Reproduce the material verbatim, starting with the line that contains "The height and width of the screenshot is (578, 1568)." and going on through the line that contains "tap(59, 35)".

INFORMATION SHOWN:
☆ ☆ ☆

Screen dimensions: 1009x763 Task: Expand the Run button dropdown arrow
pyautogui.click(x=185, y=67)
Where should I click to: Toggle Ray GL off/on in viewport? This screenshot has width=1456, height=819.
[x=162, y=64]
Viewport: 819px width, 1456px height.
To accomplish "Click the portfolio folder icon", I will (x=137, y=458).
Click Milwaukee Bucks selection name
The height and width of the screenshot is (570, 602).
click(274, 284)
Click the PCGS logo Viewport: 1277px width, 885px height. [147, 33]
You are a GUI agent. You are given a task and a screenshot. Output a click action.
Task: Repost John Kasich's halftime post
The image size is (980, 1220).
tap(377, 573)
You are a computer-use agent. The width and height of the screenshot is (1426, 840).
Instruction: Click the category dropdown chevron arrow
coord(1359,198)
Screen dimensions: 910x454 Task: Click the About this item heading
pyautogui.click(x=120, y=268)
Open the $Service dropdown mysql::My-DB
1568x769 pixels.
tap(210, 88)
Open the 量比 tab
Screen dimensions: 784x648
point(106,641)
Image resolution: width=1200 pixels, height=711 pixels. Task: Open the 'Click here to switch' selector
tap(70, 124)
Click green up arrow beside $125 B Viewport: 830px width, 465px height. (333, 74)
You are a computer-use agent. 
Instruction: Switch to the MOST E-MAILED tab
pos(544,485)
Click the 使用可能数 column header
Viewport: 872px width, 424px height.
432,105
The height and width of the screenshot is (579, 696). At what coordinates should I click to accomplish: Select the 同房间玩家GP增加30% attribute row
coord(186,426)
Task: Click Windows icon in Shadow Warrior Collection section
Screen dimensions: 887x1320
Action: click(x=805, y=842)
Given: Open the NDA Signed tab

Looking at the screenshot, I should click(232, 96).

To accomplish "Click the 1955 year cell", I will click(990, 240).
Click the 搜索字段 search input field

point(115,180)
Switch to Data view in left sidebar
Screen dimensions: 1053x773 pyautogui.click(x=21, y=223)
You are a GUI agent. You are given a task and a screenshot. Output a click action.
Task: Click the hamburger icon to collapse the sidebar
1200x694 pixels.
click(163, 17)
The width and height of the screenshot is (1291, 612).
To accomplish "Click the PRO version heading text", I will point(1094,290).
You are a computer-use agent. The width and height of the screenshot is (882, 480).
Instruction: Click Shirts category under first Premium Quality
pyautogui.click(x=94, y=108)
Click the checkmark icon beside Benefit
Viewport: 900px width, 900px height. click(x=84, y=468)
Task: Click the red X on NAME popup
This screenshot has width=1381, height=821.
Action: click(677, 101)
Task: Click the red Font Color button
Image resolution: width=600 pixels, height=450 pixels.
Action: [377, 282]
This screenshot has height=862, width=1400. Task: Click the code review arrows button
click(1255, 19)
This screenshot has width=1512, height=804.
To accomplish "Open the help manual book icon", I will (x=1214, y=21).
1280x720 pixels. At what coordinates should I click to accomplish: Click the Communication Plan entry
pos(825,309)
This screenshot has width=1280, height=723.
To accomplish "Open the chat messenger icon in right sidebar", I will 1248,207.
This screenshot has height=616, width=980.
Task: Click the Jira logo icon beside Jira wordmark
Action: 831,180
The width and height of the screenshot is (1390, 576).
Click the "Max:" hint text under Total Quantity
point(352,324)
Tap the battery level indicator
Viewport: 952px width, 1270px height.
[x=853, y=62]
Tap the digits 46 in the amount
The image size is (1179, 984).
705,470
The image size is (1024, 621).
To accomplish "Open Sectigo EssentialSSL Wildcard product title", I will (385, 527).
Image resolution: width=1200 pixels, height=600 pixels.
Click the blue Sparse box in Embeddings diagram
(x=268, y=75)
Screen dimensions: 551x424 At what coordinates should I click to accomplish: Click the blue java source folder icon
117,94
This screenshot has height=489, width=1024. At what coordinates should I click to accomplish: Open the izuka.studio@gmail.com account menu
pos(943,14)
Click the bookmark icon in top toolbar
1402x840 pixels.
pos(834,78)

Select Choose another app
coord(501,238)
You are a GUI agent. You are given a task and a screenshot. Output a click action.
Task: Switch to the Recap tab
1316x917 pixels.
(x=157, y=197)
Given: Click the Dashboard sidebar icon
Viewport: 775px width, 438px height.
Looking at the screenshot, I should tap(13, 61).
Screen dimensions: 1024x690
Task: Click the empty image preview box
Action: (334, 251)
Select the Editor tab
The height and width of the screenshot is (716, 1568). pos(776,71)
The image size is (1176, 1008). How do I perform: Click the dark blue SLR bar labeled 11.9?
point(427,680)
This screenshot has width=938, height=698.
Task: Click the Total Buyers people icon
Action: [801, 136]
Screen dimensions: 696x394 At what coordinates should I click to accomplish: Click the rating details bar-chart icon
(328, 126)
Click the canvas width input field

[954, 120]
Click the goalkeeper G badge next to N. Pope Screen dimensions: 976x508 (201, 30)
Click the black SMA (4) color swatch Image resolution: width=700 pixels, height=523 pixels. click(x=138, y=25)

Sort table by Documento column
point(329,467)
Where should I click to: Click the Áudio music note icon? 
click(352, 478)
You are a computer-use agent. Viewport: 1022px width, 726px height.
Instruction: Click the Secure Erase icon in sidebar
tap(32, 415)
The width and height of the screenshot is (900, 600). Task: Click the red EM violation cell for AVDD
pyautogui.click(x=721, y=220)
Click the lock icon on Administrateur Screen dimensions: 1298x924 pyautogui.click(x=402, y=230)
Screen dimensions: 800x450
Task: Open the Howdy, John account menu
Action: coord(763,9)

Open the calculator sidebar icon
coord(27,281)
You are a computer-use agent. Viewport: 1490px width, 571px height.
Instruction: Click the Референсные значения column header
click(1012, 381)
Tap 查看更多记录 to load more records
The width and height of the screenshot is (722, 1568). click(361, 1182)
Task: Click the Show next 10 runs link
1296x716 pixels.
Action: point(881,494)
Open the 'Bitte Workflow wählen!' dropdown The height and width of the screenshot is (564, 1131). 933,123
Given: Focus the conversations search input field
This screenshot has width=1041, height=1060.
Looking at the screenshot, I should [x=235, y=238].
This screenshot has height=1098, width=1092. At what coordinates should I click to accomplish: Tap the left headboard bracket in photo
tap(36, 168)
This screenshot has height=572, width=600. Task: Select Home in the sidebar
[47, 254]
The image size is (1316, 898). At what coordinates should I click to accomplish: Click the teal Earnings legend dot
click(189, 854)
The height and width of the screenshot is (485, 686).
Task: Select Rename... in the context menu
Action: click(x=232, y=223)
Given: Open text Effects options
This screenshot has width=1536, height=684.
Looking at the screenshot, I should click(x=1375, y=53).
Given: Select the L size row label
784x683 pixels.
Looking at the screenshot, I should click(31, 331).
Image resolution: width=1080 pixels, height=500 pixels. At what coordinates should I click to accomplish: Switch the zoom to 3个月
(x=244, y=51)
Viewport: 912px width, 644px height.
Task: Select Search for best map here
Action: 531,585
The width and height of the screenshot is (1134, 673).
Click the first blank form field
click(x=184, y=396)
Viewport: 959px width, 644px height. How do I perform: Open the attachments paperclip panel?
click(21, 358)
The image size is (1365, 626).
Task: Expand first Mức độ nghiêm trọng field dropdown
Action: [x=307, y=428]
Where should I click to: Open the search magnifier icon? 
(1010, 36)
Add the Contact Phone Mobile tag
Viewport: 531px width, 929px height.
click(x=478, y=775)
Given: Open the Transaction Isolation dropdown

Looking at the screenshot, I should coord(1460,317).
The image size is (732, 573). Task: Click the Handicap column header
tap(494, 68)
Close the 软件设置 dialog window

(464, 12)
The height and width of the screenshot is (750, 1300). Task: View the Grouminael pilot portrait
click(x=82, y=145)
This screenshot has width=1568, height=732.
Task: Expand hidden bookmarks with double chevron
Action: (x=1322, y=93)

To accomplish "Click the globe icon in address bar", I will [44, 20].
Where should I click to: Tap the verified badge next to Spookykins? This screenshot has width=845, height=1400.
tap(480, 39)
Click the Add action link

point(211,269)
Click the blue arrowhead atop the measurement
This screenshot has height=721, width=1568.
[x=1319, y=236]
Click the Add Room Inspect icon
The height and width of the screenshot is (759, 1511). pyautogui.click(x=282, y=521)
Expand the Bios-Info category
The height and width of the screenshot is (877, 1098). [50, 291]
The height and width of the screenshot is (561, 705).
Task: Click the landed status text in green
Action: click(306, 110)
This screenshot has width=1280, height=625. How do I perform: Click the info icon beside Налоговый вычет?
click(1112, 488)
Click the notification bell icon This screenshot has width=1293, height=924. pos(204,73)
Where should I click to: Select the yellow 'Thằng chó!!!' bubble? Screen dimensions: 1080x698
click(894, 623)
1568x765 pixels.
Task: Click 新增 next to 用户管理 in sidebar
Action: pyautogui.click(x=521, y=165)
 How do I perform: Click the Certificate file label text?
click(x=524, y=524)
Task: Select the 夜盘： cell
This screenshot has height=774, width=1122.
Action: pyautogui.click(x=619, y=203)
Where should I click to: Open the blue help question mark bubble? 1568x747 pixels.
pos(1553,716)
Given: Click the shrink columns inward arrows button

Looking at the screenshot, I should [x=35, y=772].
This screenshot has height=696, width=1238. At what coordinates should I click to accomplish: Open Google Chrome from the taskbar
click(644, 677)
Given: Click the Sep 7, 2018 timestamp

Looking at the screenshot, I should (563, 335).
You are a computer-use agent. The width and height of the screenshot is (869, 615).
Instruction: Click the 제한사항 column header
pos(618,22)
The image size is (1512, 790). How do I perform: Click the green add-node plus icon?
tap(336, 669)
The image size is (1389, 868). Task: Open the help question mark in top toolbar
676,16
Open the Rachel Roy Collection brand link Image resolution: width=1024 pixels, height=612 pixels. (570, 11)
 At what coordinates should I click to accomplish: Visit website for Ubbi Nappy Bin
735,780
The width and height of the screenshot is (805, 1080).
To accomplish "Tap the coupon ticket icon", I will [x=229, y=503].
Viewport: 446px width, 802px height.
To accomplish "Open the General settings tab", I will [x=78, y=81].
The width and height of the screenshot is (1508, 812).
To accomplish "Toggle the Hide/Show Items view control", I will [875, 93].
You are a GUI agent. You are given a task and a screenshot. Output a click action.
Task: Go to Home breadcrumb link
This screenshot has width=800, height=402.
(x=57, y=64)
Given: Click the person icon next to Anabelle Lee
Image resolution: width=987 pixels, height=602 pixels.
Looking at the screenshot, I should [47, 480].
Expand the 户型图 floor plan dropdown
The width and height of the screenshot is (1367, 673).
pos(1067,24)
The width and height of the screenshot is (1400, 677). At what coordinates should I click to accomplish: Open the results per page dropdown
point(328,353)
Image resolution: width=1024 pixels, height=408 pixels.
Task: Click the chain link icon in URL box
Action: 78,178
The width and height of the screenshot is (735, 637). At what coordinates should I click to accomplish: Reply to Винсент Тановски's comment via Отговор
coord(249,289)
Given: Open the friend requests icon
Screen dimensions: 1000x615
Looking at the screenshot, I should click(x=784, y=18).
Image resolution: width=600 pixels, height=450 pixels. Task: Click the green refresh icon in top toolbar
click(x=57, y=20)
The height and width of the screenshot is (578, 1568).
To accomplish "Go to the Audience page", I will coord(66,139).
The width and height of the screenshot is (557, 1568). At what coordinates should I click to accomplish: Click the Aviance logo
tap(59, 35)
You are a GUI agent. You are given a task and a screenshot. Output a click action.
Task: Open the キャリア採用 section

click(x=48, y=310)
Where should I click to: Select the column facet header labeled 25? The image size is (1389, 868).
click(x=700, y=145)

☆ ☆ ☆

FULL RESPONSE:
The height and width of the screenshot is (578, 1568).
To accomplish "Go to the Audience page", I will coord(66,139).
The width and height of the screenshot is (557, 1568). At what coordinates should I click to accomplish: Click the Aviance logo
tap(59, 35)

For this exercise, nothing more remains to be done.